**Extracted information:**
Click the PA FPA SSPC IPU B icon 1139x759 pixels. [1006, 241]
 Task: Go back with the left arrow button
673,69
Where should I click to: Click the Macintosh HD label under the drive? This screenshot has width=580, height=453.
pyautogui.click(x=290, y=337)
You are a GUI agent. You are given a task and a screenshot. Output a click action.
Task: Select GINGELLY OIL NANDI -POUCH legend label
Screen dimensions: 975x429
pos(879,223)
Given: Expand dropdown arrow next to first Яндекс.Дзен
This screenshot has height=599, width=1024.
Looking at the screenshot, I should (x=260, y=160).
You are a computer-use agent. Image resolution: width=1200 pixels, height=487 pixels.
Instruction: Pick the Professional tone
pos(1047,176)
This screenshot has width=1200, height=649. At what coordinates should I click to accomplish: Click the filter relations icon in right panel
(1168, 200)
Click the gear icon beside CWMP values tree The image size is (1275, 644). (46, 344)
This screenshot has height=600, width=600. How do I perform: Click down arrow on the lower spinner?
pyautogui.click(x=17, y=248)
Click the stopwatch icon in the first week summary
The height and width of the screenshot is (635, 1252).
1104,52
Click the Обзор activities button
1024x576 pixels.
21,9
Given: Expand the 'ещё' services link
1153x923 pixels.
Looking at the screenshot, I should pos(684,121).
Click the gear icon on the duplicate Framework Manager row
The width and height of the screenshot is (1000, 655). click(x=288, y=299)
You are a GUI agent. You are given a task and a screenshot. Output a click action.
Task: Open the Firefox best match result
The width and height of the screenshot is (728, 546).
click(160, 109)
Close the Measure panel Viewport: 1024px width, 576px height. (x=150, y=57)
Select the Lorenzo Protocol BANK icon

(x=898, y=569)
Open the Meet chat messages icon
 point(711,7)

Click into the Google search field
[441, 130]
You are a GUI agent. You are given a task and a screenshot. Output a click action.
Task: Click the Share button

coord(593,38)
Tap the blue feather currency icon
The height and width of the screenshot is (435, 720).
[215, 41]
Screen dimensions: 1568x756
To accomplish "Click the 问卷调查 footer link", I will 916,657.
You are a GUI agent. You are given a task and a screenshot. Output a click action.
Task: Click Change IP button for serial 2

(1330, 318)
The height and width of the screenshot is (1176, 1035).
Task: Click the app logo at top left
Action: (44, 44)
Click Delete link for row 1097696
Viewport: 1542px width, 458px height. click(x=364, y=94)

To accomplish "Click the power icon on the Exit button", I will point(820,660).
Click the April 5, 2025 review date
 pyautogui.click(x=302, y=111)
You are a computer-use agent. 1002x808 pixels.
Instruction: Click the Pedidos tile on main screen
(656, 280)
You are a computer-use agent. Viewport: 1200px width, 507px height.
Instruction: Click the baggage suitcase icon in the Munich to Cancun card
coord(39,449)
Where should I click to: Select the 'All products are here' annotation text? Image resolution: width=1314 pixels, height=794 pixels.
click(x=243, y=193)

**Problem statement:**
Reproduce the data above in full, keeping it exactly the same.

**Written response:**
Click the PA FPA SSPC IPU B icon 1139x759 pixels. [1006, 241]
 Task: Go back with the left arrow button
673,69
Where should I click to: Click the Macintosh HD label under the drive? This screenshot has width=580, height=453.
pyautogui.click(x=290, y=337)
You are a GUI agent. You are given a task and a screenshot. Output a click action.
Task: Select GINGELLY OIL NANDI -POUCH legend label
Screen dimensions: 975x429
pos(879,223)
Given: Expand dropdown arrow next to first Яндекс.Дзен
This screenshot has height=599, width=1024.
Looking at the screenshot, I should (x=260, y=160).
You are a computer-use agent. Image resolution: width=1200 pixels, height=487 pixels.
Instruction: Pick the Professional tone
pos(1047,176)
This screenshot has width=1200, height=649. At what coordinates should I click to accomplish: Click the filter relations icon in right panel
(1168, 200)
Click the gear icon beside CWMP values tree The image size is (1275, 644). (46, 344)
This screenshot has height=600, width=600. How do I perform: Click down arrow on the lower spinner?
pyautogui.click(x=17, y=248)
Click the stopwatch icon in the first week summary
The height and width of the screenshot is (635, 1252).
1104,52
Click the Обзор activities button
1024x576 pixels.
21,9
Given: Expand the 'ещё' services link
1153x923 pixels.
Looking at the screenshot, I should pos(684,121).
Click the gear icon on the duplicate Framework Manager row
The width and height of the screenshot is (1000, 655). click(x=288, y=299)
You are a GUI agent. You are given a task and a screenshot. Output a click action.
Task: Open the Firefox best match result
The width and height of the screenshot is (728, 546).
click(160, 109)
Close the Measure panel Viewport: 1024px width, 576px height. (x=150, y=57)
Select the Lorenzo Protocol BANK icon

(x=898, y=569)
Open the Meet chat messages icon
 point(711,7)

Click into the Google search field
[441, 130]
You are a GUI agent. You are given a task and a screenshot. Output a click action.
Task: Click the Share button

coord(593,38)
Tap the blue feather currency icon
The height and width of the screenshot is (435, 720).
[215, 41]
Screen dimensions: 1568x756
To accomplish "Click the 问卷调查 footer link", I will 916,657.
You are a GUI agent. You are given a task and a screenshot. Output a click action.
Task: Click Change IP button for serial 2

(1330, 318)
The height and width of the screenshot is (1176, 1035).
Task: Click the app logo at top left
Action: (44, 44)
Click Delete link for row 1097696
Viewport: 1542px width, 458px height. click(x=364, y=94)

To accomplish "Click the power icon on the Exit button", I will point(820,660).
Click the April 5, 2025 review date
 pyautogui.click(x=302, y=111)
You are a computer-use agent. 1002x808 pixels.
Instruction: Click the Pedidos tile on main screen
(656, 280)
You are a computer-use agent. Viewport: 1200px width, 507px height.
Instruction: Click the baggage suitcase icon in the Munich to Cancun card
coord(39,449)
Where should I click to: Select the 'All products are here' annotation text? Image resolution: width=1314 pixels, height=794 pixels.
click(x=243, y=193)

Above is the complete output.